Loral Space and Communications has announcedthat for the year ending December 31, 2005, it is not considered an accelerated filer as defined by the Securities and Exchange Commission (SEC). In accordance with SEC rules, a non-accelerated filer is required to file its Form 10-K within 90 days after the end of its fiscal year.
In an unrelated matter, Loral also announced that in connection with the election of Michael B. Targoff as chief executive officer of Loral effective March 1, 2006, the NASDAQ Stock Market Inc. notified Loral on March 10, 2006, that the composition of the company’s audit committee no longer complies with NASDAQ Marketplace Rule 4350.
Marketplace Rule 4350 requires that a listed company’s audit committee be comprised of at least three independent directors.
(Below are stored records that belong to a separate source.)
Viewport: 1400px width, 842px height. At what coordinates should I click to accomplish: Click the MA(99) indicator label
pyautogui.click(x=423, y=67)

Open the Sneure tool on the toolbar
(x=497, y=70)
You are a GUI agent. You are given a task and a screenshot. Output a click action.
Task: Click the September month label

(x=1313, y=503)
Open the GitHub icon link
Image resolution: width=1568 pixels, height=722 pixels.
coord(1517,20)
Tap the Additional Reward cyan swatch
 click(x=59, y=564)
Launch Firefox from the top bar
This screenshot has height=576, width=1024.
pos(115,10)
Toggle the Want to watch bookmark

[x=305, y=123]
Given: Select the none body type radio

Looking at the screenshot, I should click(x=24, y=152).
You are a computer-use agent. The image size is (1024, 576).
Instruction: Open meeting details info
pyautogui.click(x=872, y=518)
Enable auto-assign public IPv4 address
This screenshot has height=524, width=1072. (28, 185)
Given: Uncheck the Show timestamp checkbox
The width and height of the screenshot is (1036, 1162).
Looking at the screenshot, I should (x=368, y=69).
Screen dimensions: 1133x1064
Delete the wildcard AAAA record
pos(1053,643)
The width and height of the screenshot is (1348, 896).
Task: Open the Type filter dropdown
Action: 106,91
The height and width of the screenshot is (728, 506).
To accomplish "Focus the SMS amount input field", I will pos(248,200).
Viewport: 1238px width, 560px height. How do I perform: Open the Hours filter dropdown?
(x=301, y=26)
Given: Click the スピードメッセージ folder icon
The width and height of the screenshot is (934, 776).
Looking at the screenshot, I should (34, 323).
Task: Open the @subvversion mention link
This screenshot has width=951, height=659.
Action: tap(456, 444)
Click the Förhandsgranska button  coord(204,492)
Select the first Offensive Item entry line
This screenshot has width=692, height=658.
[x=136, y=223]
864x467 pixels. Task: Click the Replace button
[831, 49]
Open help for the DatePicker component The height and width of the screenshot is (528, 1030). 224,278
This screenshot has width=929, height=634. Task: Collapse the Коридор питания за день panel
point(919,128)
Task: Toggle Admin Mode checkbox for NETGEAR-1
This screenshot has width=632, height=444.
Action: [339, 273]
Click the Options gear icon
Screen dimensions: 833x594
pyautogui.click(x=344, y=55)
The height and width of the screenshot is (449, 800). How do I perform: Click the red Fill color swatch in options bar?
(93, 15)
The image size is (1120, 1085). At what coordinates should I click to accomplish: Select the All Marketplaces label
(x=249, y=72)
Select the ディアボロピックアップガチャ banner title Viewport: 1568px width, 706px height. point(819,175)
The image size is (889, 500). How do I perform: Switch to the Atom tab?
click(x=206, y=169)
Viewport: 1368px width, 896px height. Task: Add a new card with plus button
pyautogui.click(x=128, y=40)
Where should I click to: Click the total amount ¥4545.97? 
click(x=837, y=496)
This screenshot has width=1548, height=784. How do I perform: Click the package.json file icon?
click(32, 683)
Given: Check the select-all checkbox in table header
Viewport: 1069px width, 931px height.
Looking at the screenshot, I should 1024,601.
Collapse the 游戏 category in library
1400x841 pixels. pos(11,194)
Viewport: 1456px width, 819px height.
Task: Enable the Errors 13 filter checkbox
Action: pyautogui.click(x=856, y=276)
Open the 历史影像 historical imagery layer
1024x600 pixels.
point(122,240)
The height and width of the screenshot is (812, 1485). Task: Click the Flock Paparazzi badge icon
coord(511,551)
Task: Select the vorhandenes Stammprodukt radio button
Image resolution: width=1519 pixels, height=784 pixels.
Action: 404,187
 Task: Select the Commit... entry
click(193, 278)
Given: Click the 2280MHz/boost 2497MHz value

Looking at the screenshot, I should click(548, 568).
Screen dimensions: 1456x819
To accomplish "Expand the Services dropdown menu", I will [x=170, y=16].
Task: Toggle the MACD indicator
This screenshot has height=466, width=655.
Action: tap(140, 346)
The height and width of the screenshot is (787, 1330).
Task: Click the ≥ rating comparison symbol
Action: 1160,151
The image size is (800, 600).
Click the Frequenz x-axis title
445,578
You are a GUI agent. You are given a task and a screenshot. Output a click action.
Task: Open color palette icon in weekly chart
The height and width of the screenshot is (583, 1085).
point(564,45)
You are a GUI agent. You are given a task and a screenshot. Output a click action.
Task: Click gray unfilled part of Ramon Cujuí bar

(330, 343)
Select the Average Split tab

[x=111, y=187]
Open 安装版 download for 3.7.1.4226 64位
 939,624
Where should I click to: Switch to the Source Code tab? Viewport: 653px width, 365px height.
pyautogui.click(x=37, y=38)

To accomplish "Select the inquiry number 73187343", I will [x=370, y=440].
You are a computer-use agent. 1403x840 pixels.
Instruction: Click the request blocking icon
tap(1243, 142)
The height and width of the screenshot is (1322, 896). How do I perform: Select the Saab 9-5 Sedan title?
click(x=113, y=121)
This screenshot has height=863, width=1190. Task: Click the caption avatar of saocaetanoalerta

Prior to his election as CEO, Mr. Targoff was non-executive vice chairman of Loral and a member of Loral’s audit committee. As CEO, Mr. Targoff is no longer an independent board member and, accordingly, he has resigned from the audit committee.
The NASDAQ has provided Loral with a cure period until the earlier of the company’s next annual shareholder’s meeting or February 9, 2007, to regain compliance. The company is currently considering the composition of its audit committee and intends to appoint a third independent member to the committee within the specified cure period.